> [Assignment] Give the data below again exactly, and drop each picture from it.

> [Source material]

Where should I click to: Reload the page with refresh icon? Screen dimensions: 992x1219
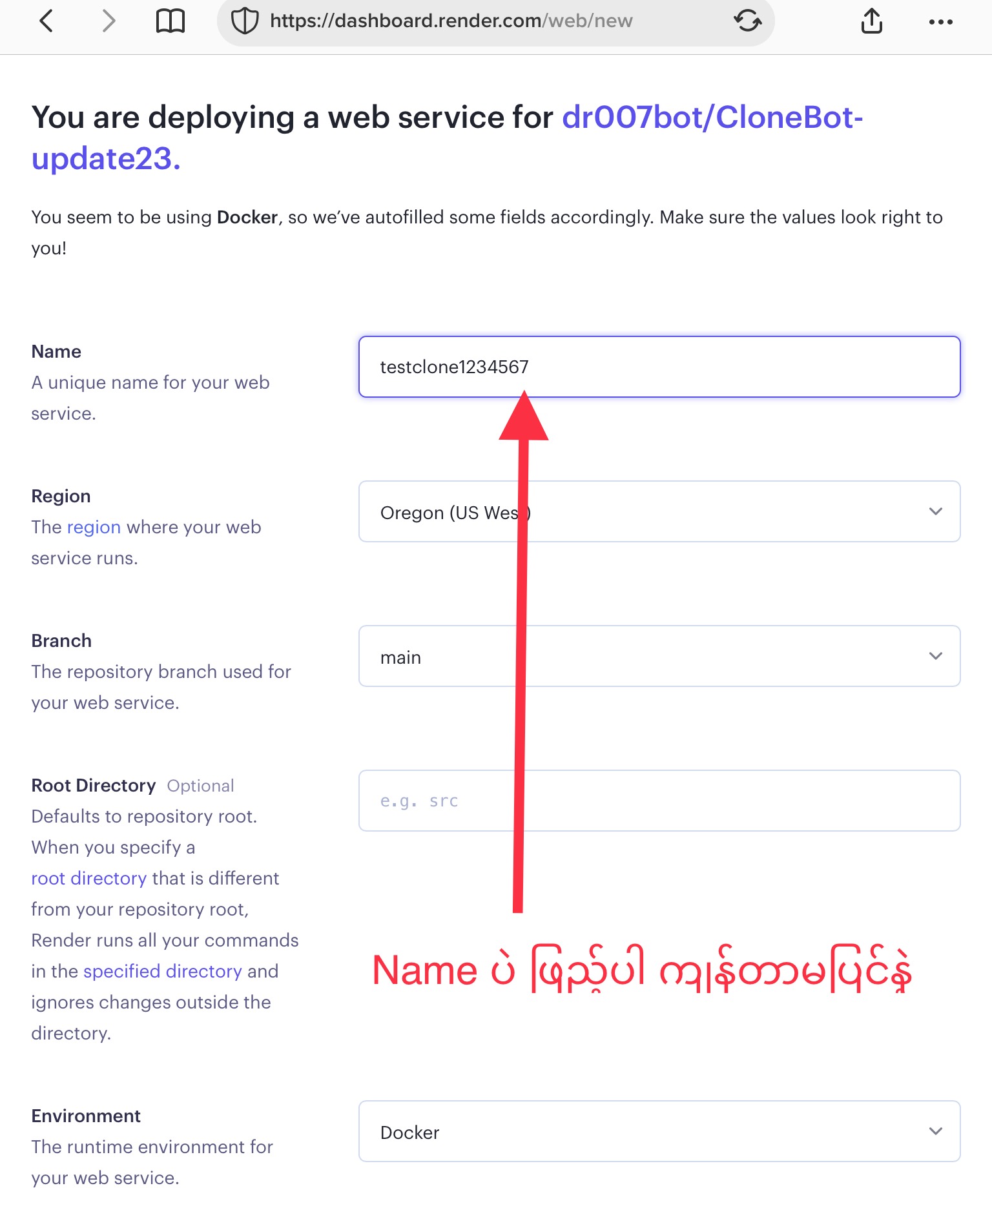click(x=747, y=21)
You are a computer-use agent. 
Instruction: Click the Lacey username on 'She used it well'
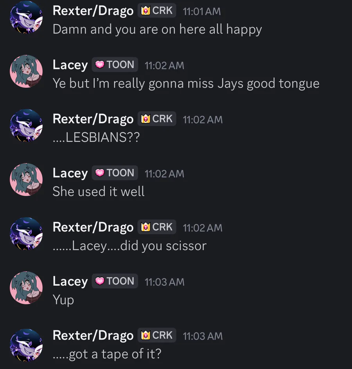point(70,173)
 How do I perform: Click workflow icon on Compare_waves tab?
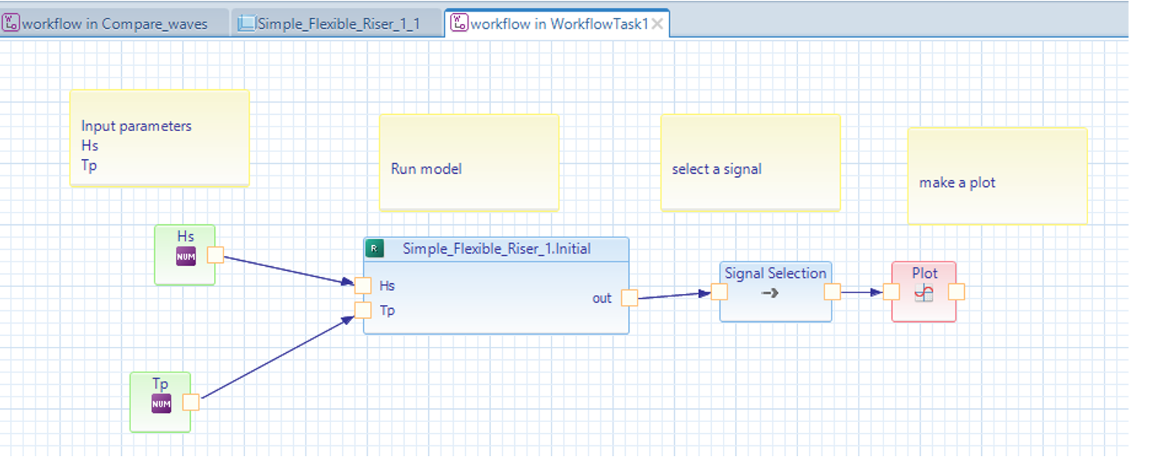click(11, 23)
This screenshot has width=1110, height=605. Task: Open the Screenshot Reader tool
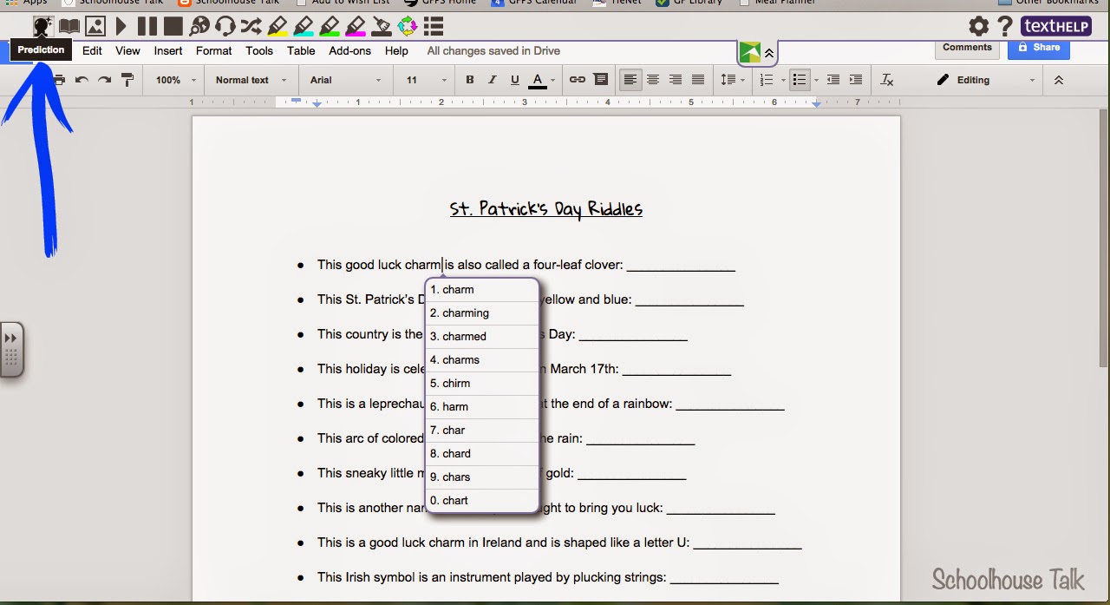[x=199, y=26]
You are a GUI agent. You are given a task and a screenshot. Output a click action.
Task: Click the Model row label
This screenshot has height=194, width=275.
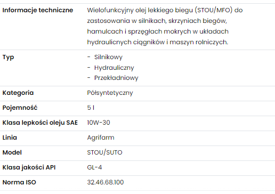click(12, 152)
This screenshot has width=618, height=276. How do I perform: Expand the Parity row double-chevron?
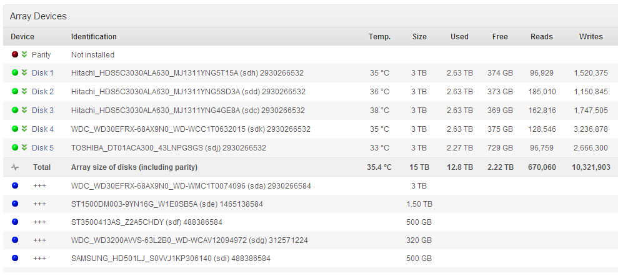point(24,54)
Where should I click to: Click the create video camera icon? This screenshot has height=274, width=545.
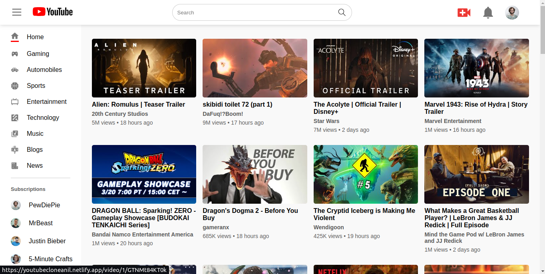pos(464,13)
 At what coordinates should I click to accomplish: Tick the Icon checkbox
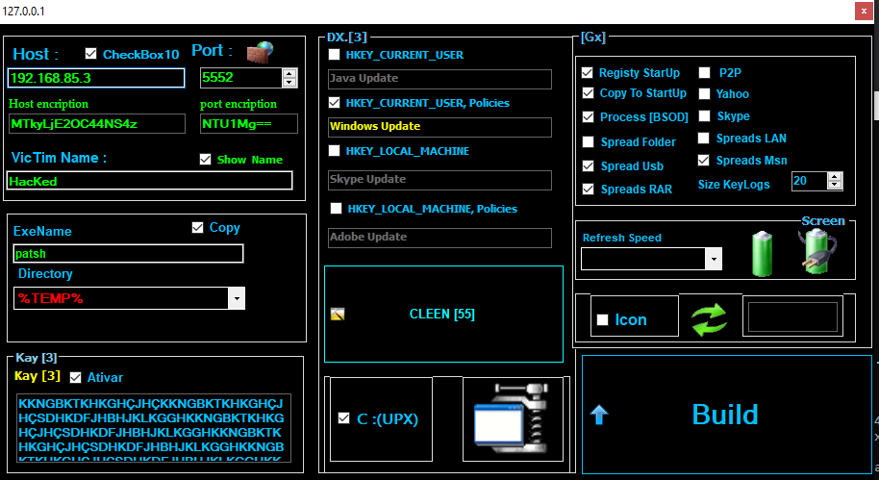pos(602,320)
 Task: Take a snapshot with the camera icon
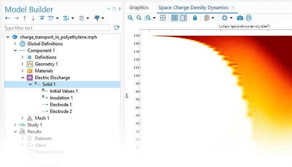click(x=240, y=18)
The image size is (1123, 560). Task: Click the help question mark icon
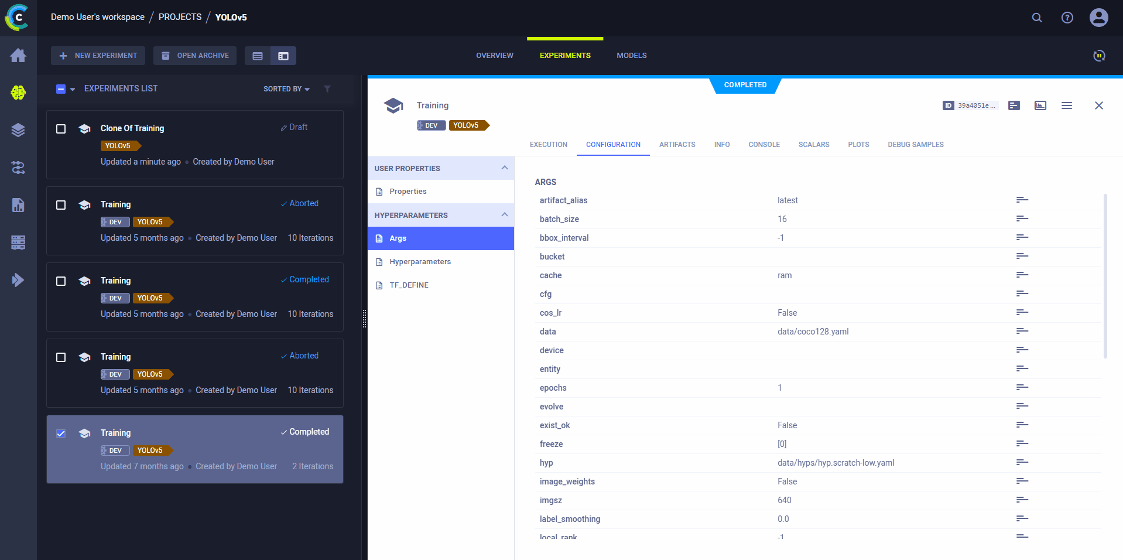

> [Reply to the task]
Where should I click to: Reload the page with refresh icon? Screen dimensions: 992x1219
click(x=747, y=21)
You are a computer-use agent. 
Instruction: Click the Lacey username on 'She used it well'
point(70,173)
 How do I perform: Click workflow icon on Compare_waves tab?
click(11, 23)
This screenshot has width=1110, height=605. Task: Open the Screenshot Reader tool
[x=199, y=26]
You are a GUI agent. You are given a task and a screenshot. Output a click action.
Task: Click the Model row label
This screenshot has height=194, width=275.
click(12, 152)
This screenshot has width=618, height=276. How do I perform: Expand the Parity row double-chevron?
point(24,54)
Where should I click to: Click the create video camera icon? This screenshot has height=274, width=545.
pos(464,13)
 At what coordinates should I click to accomplish: Tick the Icon checkbox
pos(602,320)
 Task: Take a snapshot with the camera icon
click(x=240, y=18)
The image size is (1123, 560). Task: Click the help question mark icon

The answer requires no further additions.